• _WRITTEN TASK_
Reproduce the passage from the Swab Parent list verbatim, beginning at the words "Parents Associaiton Seal" and stopping after "mean balanced nutrition.".

• _SELECTION_
--- Start ---

From the parents of swabs of the class of 2006

You know you're a Swab Parent when . . .

Parents Associaiton Seal - returns to home page.

 

  • After another no letter day, you chase down the mail truck and conduct your version of a search & rescue.
  • Short of a letter or a call, the highlight of your day is turning on the computer and finding unread messages from Steve Switzer (swab summer listmaster).
  • You know the name of Steve Switzer's wife and you've never met either.
  • You've counted the names on a Class of 2006 C.G.A. T-shirt.
  • You have the sample Swab Summer Schedule on your refrigerator right next to the phone number of the Superintendent of the Academy.
  • Nautical lingo finds its way more & more into your daily conversations.
  • You dream about cell phone plans.
  • You spend more on postage than groceries.
  • Square meals no longer mean balanced nutrition.
  • You have a sudden craving for schedules; Mystic Seaport, Eagle, '06 graduation.
  • You spend $2.00 in postage to send a $1.25 candy bar.
  • You set your alarm for 10pm New London time so you know he/she's through another day.
  • You start adding 06 to the end whenever you speak of your child.
  • You live in the South and are proud your child is a Yankee.
  • You live in the Midwest and your bath room changes too a nautical look.
  • You have a craving to buy miniature light house replicas
  • You use terms like P-Way, bulkhead and head in daily conversation.
  • You beam with pride when you hear about how the Coast Guard has saved another life or seized more drugs.
  • You are now traveling and talking about your next opportunity to travel and see your cadet.
  • You are meeting new Coastie parents and all have the same types of concerns and questions.
  • You share your cadets letters on the net.
  • You scan through photos on the USCGA photo link looking for your swab.
  • Your wardrobe is branded with USCGA.
  • Personnel at the Bookstore and Exchange Shop at the USCGA know you on a first name basis.
  • You are now known by the name of your swab and their graduating class.
  • You chase everyone away from the phone when you know your Swab has liberty and from the computer when your Swab does not.
  • Your Swab is in X Ray or Zulu and YOU are looking at the Y 1, 2, and/or 3 photos on-line to see if you recognize anyone.
  • The first thing your spouse asks after work every day is, "So did we hear from our swab today?"
  • You see a CG chopper fly over (or on TV helping save a Kayaker off Hawaii you casually turn to your friend and say, 'Oh, it's one of OURS!' and you weren't including them . . .
  • You hear the National Anthem, tears fill your eyes from thoughts of your swab.
  • You consider buying stock in Kleenex or Puffs now.
  • You cry over messages from X-ray and Zulu, and your swab is in Yankee, yet you still go back and read more the next day — and still have tears.
  • Your extended family and friends are a little jealous of your new family of the USCGA Parent's Association because that's all you ever want to talk about (beside you Swab).
  • Parents of recent high school graduates comment on how much they are going to miss their teenager who is going to attend a college just 2 hours away and you think to your self..."if only they were in my shoes..."
  • Your favorite part of Top Gun is: Goose Dies, but Maverick is rescued by a UNITED STATES COAST GUARD HELO (You gotta let 'em go sir!).

--- End ---

Source data:
--- Start ---

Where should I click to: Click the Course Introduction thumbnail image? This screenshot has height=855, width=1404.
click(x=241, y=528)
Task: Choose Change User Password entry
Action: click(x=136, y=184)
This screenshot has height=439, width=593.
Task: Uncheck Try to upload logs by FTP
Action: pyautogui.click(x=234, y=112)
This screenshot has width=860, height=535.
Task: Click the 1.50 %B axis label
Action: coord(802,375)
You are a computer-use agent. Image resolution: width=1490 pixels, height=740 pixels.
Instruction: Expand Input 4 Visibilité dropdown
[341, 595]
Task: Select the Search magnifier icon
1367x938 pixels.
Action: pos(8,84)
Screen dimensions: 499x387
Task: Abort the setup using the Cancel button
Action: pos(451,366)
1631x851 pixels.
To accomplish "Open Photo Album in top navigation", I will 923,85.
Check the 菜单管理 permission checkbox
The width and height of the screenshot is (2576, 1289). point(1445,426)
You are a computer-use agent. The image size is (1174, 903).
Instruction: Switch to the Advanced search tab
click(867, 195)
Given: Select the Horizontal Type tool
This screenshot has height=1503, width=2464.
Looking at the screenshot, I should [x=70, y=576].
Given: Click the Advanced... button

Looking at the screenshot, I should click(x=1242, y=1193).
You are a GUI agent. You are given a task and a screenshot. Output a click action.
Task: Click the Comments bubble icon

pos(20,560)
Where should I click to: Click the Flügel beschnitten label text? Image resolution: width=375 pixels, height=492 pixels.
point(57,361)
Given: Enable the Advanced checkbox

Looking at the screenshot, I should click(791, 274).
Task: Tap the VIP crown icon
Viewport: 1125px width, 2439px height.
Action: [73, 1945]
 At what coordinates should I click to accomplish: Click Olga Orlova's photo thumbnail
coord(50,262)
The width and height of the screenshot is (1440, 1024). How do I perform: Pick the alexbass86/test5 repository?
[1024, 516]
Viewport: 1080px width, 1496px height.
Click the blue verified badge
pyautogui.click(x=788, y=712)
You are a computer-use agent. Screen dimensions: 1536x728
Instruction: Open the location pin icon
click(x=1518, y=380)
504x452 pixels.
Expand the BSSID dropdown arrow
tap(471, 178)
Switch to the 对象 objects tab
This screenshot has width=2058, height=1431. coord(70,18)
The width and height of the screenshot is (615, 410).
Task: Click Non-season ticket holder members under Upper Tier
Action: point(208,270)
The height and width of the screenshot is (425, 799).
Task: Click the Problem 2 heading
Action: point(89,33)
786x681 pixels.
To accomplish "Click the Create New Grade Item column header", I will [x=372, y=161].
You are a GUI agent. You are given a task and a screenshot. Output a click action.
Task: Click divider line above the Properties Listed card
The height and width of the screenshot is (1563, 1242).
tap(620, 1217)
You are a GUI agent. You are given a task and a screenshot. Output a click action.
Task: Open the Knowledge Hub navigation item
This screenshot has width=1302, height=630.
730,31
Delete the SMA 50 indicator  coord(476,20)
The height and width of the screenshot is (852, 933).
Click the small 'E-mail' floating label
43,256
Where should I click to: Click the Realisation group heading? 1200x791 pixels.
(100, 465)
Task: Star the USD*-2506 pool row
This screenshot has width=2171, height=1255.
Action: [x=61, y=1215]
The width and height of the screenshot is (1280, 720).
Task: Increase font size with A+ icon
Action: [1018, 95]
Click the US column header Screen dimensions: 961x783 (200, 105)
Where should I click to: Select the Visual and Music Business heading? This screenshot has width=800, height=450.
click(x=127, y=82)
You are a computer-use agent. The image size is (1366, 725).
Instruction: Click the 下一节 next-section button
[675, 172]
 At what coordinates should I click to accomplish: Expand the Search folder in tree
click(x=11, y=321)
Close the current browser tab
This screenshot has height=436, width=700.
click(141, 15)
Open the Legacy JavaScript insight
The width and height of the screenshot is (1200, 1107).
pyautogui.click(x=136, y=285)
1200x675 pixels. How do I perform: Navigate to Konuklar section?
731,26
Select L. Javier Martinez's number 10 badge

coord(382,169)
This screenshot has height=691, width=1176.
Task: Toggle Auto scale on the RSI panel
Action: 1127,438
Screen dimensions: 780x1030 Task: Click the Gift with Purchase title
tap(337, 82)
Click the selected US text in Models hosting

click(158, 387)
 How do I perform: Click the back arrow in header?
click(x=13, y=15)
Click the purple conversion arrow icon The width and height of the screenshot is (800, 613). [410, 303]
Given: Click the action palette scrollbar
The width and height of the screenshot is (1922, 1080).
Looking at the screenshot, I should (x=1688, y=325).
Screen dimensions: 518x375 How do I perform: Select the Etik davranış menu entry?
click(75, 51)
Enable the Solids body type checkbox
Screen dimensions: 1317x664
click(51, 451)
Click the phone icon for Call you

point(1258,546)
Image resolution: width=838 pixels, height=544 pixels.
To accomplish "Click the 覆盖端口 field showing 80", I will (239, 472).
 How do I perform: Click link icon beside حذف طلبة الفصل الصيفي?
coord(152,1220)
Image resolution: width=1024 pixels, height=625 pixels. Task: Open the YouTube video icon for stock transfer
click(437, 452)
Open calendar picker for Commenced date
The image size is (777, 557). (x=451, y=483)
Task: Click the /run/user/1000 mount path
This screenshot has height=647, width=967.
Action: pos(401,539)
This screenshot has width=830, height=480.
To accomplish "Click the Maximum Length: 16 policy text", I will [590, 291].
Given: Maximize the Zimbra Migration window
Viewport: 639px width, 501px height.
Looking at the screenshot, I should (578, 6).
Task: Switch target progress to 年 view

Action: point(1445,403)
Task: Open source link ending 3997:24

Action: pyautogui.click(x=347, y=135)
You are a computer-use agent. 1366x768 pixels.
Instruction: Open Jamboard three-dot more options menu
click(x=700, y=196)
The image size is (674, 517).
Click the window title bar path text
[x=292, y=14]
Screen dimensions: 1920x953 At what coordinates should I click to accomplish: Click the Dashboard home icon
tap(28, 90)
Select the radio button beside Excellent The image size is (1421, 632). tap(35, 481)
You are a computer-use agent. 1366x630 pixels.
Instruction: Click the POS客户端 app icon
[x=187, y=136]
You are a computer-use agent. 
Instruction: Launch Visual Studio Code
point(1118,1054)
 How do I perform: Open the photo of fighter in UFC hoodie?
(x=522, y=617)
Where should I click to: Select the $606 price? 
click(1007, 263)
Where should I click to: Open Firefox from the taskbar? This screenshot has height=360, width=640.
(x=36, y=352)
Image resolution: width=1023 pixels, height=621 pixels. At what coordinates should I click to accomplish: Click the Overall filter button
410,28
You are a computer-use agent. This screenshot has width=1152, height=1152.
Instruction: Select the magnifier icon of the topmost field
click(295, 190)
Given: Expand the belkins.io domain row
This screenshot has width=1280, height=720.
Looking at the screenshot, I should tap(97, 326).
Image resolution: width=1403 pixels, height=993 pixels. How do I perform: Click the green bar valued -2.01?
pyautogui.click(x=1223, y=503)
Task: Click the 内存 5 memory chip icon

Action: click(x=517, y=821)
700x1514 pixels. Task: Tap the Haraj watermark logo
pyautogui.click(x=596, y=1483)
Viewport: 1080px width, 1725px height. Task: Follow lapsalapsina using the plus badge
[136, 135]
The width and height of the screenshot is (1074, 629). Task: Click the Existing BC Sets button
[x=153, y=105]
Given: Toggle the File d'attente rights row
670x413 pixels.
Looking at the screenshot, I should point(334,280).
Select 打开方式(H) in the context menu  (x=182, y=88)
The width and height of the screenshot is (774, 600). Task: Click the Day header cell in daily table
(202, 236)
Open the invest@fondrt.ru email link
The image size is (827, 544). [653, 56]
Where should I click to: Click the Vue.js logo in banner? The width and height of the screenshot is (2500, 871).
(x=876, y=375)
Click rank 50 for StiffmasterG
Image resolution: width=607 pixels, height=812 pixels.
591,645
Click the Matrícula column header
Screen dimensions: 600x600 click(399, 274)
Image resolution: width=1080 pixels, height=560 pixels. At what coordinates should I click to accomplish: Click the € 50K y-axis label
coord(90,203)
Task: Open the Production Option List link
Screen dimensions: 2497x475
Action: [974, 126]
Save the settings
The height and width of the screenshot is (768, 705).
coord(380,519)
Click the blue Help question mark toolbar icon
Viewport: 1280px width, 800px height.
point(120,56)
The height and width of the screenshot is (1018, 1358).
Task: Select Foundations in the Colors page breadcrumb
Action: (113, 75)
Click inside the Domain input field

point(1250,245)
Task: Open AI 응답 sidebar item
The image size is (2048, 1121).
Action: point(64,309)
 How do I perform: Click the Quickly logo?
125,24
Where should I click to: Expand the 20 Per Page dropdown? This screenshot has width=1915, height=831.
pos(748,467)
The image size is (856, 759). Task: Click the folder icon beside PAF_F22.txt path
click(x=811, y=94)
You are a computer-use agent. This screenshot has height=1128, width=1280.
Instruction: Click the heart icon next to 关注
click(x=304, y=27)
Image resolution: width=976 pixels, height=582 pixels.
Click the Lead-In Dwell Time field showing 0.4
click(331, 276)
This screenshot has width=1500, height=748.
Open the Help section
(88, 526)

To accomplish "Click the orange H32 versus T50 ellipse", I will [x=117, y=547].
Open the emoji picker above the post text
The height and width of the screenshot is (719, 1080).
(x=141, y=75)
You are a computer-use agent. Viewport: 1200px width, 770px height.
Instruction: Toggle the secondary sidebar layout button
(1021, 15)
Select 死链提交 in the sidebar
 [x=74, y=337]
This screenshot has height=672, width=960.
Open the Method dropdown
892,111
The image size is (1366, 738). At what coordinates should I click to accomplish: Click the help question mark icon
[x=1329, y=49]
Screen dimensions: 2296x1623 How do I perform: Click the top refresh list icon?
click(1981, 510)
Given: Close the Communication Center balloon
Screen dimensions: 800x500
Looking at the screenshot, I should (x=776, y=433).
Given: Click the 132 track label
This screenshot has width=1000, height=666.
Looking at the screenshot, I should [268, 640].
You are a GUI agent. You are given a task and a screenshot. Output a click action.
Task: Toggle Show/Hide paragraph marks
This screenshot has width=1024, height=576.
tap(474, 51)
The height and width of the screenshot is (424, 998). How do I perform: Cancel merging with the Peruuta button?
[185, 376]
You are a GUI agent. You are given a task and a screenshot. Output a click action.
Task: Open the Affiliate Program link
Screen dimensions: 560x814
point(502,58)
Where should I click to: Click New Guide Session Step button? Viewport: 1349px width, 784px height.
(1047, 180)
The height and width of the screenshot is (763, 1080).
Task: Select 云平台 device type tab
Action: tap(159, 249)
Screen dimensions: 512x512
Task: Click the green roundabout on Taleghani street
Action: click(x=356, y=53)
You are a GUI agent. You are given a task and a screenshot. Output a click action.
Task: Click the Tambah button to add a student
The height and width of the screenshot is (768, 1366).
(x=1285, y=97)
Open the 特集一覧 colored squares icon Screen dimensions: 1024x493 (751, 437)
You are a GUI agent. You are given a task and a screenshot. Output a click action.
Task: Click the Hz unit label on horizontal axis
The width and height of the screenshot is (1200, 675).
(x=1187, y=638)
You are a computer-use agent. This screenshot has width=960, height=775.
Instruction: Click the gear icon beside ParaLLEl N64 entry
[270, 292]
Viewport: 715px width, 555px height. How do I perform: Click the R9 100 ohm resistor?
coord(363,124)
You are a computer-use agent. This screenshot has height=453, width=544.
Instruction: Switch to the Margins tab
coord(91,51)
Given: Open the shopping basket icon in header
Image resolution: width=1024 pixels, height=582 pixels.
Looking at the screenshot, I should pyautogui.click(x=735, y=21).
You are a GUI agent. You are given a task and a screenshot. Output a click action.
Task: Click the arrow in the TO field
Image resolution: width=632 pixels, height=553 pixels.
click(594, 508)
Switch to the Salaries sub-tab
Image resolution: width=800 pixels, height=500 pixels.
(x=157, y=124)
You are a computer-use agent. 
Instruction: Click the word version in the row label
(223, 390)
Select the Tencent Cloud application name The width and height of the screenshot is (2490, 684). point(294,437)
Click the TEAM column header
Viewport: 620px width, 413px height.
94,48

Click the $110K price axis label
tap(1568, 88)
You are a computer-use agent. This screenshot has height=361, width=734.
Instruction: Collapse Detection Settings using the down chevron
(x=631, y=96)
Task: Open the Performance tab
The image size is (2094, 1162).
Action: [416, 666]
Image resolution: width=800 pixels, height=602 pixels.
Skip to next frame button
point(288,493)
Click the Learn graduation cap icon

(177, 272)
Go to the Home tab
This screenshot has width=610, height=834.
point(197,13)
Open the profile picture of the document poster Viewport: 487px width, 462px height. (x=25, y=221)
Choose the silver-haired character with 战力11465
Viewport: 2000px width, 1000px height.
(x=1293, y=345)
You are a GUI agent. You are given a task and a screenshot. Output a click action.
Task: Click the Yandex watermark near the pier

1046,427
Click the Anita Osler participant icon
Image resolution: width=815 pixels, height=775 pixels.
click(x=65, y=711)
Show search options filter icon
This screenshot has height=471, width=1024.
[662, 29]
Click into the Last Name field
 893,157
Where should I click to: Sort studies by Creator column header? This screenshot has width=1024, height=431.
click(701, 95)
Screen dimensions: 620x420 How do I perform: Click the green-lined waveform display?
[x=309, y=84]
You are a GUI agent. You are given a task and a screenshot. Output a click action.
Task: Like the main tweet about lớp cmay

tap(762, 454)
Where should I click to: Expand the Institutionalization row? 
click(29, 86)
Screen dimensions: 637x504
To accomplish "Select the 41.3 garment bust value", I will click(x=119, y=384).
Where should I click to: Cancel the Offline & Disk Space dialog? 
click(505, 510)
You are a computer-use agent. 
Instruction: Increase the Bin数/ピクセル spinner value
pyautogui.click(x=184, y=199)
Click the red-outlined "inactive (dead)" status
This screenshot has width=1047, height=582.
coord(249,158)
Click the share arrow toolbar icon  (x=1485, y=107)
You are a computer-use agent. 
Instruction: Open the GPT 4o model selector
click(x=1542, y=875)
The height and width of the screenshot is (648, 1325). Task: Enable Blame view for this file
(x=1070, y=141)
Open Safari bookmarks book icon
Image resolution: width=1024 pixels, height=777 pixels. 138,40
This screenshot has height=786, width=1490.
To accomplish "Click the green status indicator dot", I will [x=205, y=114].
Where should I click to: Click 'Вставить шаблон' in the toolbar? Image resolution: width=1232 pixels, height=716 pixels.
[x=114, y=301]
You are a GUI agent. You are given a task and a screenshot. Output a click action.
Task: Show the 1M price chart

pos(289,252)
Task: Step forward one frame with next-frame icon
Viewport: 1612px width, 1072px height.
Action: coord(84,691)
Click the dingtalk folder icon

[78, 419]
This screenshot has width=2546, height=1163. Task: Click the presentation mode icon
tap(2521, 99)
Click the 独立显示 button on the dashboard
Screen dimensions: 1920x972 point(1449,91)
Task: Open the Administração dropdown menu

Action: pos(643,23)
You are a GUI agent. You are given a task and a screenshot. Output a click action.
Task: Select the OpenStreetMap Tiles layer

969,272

--- End ---

• _RESPONSE_
Parents Associaiton Seal - returns to home page.

 

  • After another no letter day, you chase down the mail truck and conduct your version of a search & rescue.
  • Short of a letter or a call, the highlight of your day is turning on the computer and finding unread messages from Steve Switzer (swab summer listmaster).
  • You know the name of Steve Switzer's wife and you've never met either.
  • You've counted the names on a Class of 2006 C.G.A. T-shirt.
  • You have the sample Swab Summer Schedule on your refrigerator right next to the phone number of the Superintendent of the Academy.
  • Nautical lingo finds its way more & more into your daily conversations.
  • You dream about cell phone plans.
  • You spend more on postage than groceries.
  • Square meals no longer mean balanced nutrition.